None of the Company, J.P. Morgan Cazenove or any of their respective directors, officers, employees, agents or advisers or any other person makes any representation or warranty, express or implied, as to the accuracy or completeness of the contents of this announcement. In particular, but without prejudice to the generality of the foregoing, no representation or warranty is given as to the achievement or reasonableness of, and no reliance should be placed on, any assumptions, targets, forecasts, projections, estimates or prospects with regard to the anticipated future performance of the Company. No responsibility or liability is accepted by any such person for any errors, misstatements or omissions in this announcement.
The information contained in this announcement is restricted and is not for release, publication, or distribution, directly or indirectly, in or into the United States, Canada, Japan, Australia or New Zealand. The information in these materials does not constitute an offer of securities for sale in the United States, Canada, Japan, Australia or New Zealand or any other jurisdiction where such distribution or offer is unlawful. Any failure to comply with these restrictions may constitute a violation of the securities laws of the United States, Canada, Japan, Australia or New Zealand. No information contained in this announcement shall form the basis of, or be relied upon in connection with, any contract or commitment or investment decision whatsoever in any jurisdiction. The offer and distribution of this announcement and other information in connection with the placing and open offer in certain jurisdictions may be restricted by law and persons into whose possession any document or other information referred to herein comes should inform themselves about and observe any such restriction. Any failure to comply with these restrictions may constitute a violation of the securities laws of any such jurisdiction.
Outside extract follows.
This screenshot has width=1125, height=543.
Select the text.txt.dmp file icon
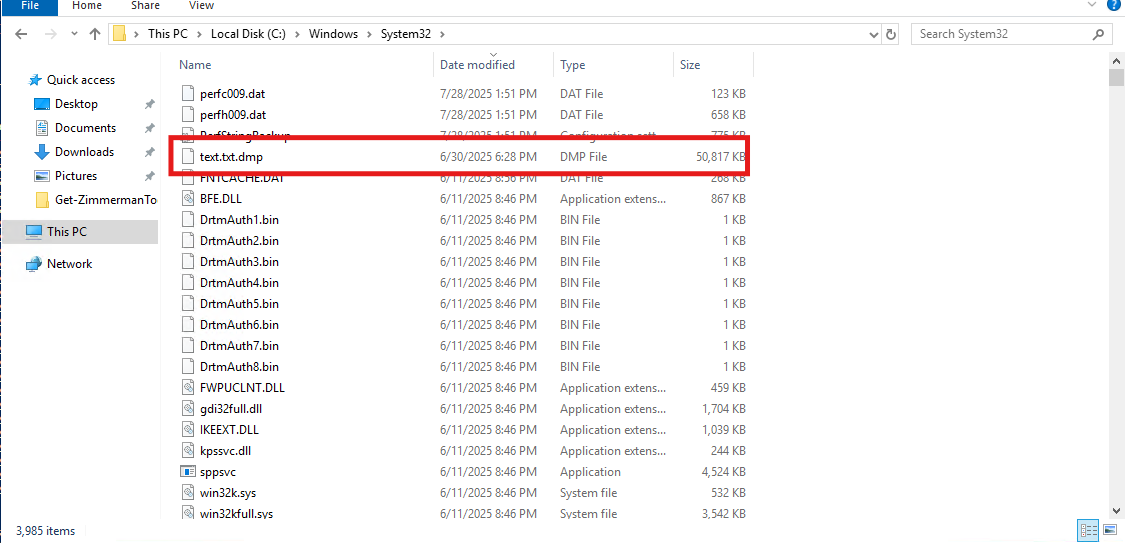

The Company has not registered and does not intend to register any securities in the United States or to conduct a public offer of any securities in the United States. The Bonds may not be offered or sold in the United States or to, or for the account or benefit of, U.S. persons (as such term is defined in Regulation S under the U.S. Securities Act of 1933, as amended (the "Securities Act")), absent registration under the Securities Act or an available exemption from such registration.